From: Javier Godoy <rjgodoy@fich.unl.edu.ar>
Date: Sat, 16 Feb 2008 13:26:26 -0200
Message-ID: <002d01c870b0$760d0960$017ba8c0@Javier>
To: "Julian Reschke" <julian.reschke@gmx.de>, <www-webdav-dasl@w3.org>

Julian Reschke wrote:

> How about adding:
> "A server SHOULD reject a request if the value provided in
> DAV:typed-literal can not be cast to the specified type".


> I don't believe it makes sense to reject a specific 4xx code here. In
> theory most of the spec could be rewritten to use RFC3253/3744
> pre/postcondition terminology, but it would be a lot of work, and would
> not reflect what's actually implemented?

I think this work is worthwhile, but, if current implementations are a 
concern, pre/postcondition should not be added at this late stage.

> 5.10 currently says:
> "In comparisons, the contents of DAV:literal SHOULD be treated as string,
> with the following exceptions:
> - when operand for a comparison with a DAV:getcontentlength property, it
> SHOULD be treated as an integer value (the behavior for non-integer values
> is undefined),
> - when operand for a comparison with a DAV:creationdate or
> DAV:getlastmodified property, it SHOULD be treated as a date value in the
> ISO-8601 subset defined for the DAV:creationdate property ([RFC4918],
> Section 15.1).
> - when operand for a comparison with a property for which the type is
> known, it MAY be treated according to this type."
> The second case probably should be aligned with the first one (->
> undefined).


> I think we say "undefined" because servers were known to
> behave differently, and it didn't seem important to mandate a consistent
> behavior for broken queries.

Not a consistent behaviour, but at least one that either does not make up a 
broken query as if it were successful, or (as the first case does) states 
that some errors may be ignored and the client will not be warned, then it 
should verify the request unless it is comfortable with the possible 

> As you noticed, the third case is special as it's outside the client's
> control. Thus, the query should not be rejected,

Agree, unless a precondition were used, but, as you said above, it might be 
inconvenient to do so.

Case A: the server supports DAV:typed-literal. It may be lenient about 
errors when casting DAV:literal, because DAV:typed-literal may be used for 
asserting that no casting error ocurred.
There is no need for rejection in this case, and allowing DAV:literal to be 
casted does not add expression power

Case B: the server does not support DAV:typed-literal, then DAV:literal is 
the only resort, no matter whether the client cares about server-dependent 
casting failures. Casting is useful because of the same reason. Rejection 
would be a problem because automated clients would be confused about the 
rejection cause.

> and the expression
> evaluate to FALSE or UNKNOWN. As UNKNOWN would have undesirable effects
> when combined with other expressions, FALSE seems to be right. Would that
> be ok?

IMHO, FALSE is right *only* when the operator is DAV:eq. If the literal is 
not casted, the negated expression (<not><eq> .... ) evaluates as TRUE, 
which is right too. If the literal were casted and the expression evaluates 
to FALSE, the result would not depend on the server's behaviour.

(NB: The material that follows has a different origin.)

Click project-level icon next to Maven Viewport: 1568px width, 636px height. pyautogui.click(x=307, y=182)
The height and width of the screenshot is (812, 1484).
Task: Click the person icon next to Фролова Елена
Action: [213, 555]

However, if the comparison uses other comparison operator (such as DAV:lt) 
and the literal is not casted, it will evaluate as either TRUE or FALSE 
according to the property value (xs:string comparison). If the literal is 
casted and the expression evaluates to FALSE, then NOT <lt>...</lt> 
evaluates to TRUE, meaning that e:edits is greater or equal than "foobar", 
when treated as xs:integer... but <gte>...</gte> evaluates as FALSE!

 <lt xmlns="DAV:" xmlns:e="http://ns.example.org">

This inconsistency seems to indicate that something is wrong with this 
approach... Instead, the expression should have been evaluated to UNKNOWN, 
which is consistent with DAV:literal being dependent on the server behavior 
(although DAV:eq may evaluate to FALSE, since it is harmless).

Alternatively, the server may cast the literal only if it is possible. If 
the literal cannot be casted to the property type, then xs:string should be 

How is this issue handled by current implementations?